Anesthesiology, The University of Texas Medical School, Houston, Texas
Introduction: Dexmedetomidine (DEX), a centrally acting, selective alpha-2 agonist, with analgesic and sedation properties, has been successfully used for sedation in intensive care units. Remifentanil (REM), an ultra-short acting synthetic opioid, is often used to aid awake fiberoptic intubation (AFOI). As a narcotic, REM has a potential for respiratory depression, whereas DEX does not. This study compares the use of REM and DEX as adjuncts to local anesthetic preparation of the airway for AFOI.

Methods: Thirty adult ASA I-III patients with expected difficult airways were randomized to receive REM or DEX for sedation during AFOI. Operators and assessors were blinded to the drug used. Preoperatively, all patients received 2 mg midazolam intravenously and their airways were topicalized with 4% lidocaine. Patients in the REM group received a bolus of 0.75 mcg/kg over 10 minutes followed by an infusion of 0.075 mcg/kg/min. Patients in the DEX group received a bolus of 0.4 mcg/kg over 10 minutes followed by an infusion of 0.7 mcg/kg/hr. A word and picture set was presented to each patient before any drugs were administered, after loading of either sedative, and following extubation. Heart rate, blood pressure, respiratory rate, SpO2, bispectral (BIS) index level, and Ramsay sedation level (RSS) were recorded. Recall of each 3 sets of pictures and words was assessed at 30 minute intervals for a period of 3 hours after the completion of surgery.
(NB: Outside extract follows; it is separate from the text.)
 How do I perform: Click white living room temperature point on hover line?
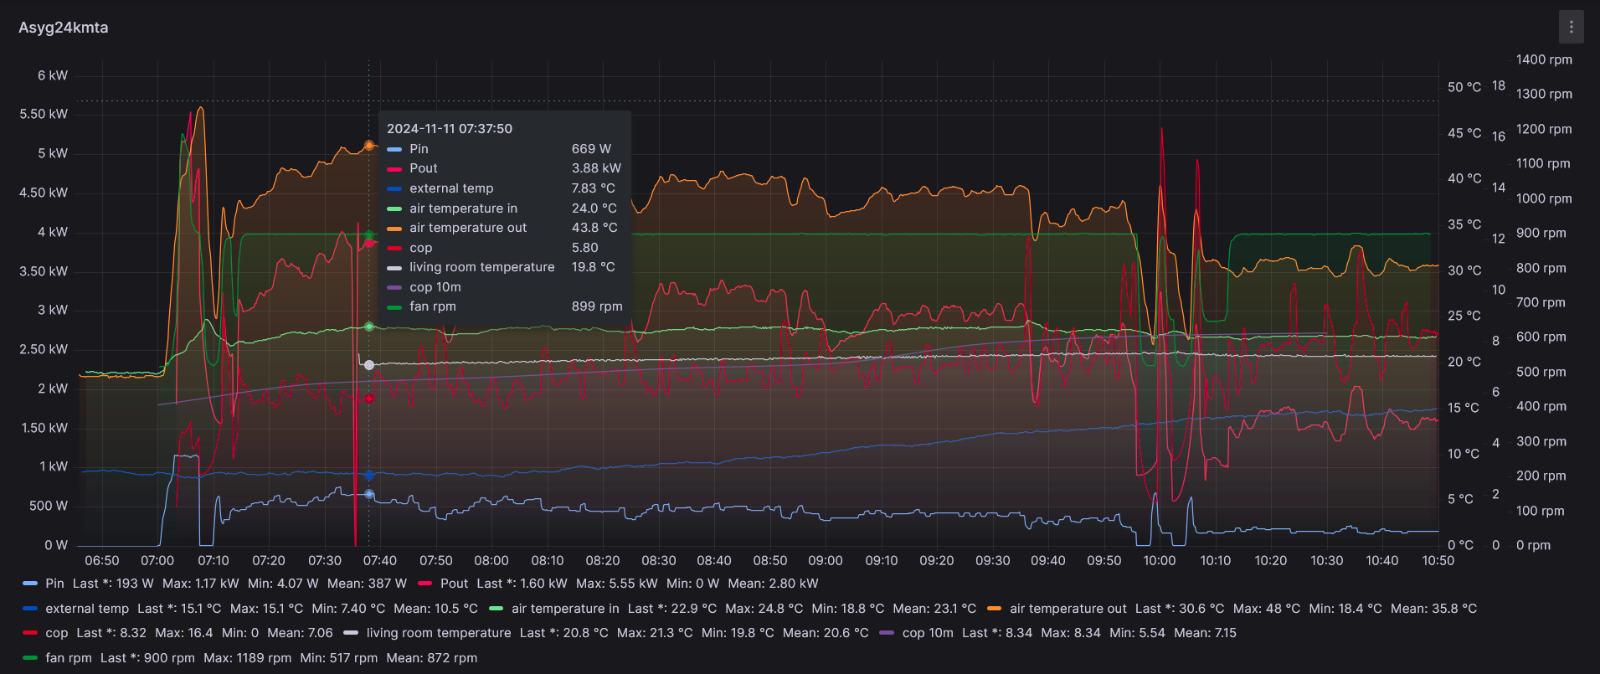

Results: Patient demographics were similar between the 2 groups. All patients' airways were successfully secured by fiberoptic intubation. Seventy-six percent of REM cases were intubated on the first attempt, as compared to 38% of the DEX cases (p=0.02). Intubation attempts were greater in the DEX group even after adjusting for confounders (OR unadjusted = 5.26, 95% C.I. = 1.19, 25.72; OR adjusted = 4.84, 3.43, 6.82). The DEX group had a higher mean oxygen saturation rate than REM (1.58 higher; 95% C.I. = 0.14, 3.03; p=0.03). Although the incidence of O2 saturation < 90% was greater in the REM group, it was not significant. No apneic episodes occurred and no rescue maneuvers, such as administration of reversal drugs or positive pressure ventilation, were required in either group. There was a lower Ramsey Sedation Scale (RSS) score (lower by = 0.45, 95% C.I. = 0.1142, 0.7792; p=0.008) in the DEX group compared to the REM group. A Kaplan Meier survival analysis showed that DEX patients took longer to attain a RSS of 3 despite reaching a lower RSS score. (Logrank test = 4.00 with one degree of freedom, p=0.0455) The DEX group also had 6.99 lower (95% C.I. = 1.19, 12.79; p=0.018) BIS score compared to the REM group. Generalized estimating equations (xtgee) showed no significance in the recall results with the exception of verbal recall in the DEX group after the initial bolus. Minimal hemodynamic instability was observed in both groups.

Discussion: Both Dex and REM can be safely used as sedative agents for AFOI. Despite increased sedation and lower recall after the initial bolus, the DEX group required more attempts at intubation. Nonetheless, lower oxygen saturation was observed in the REM group.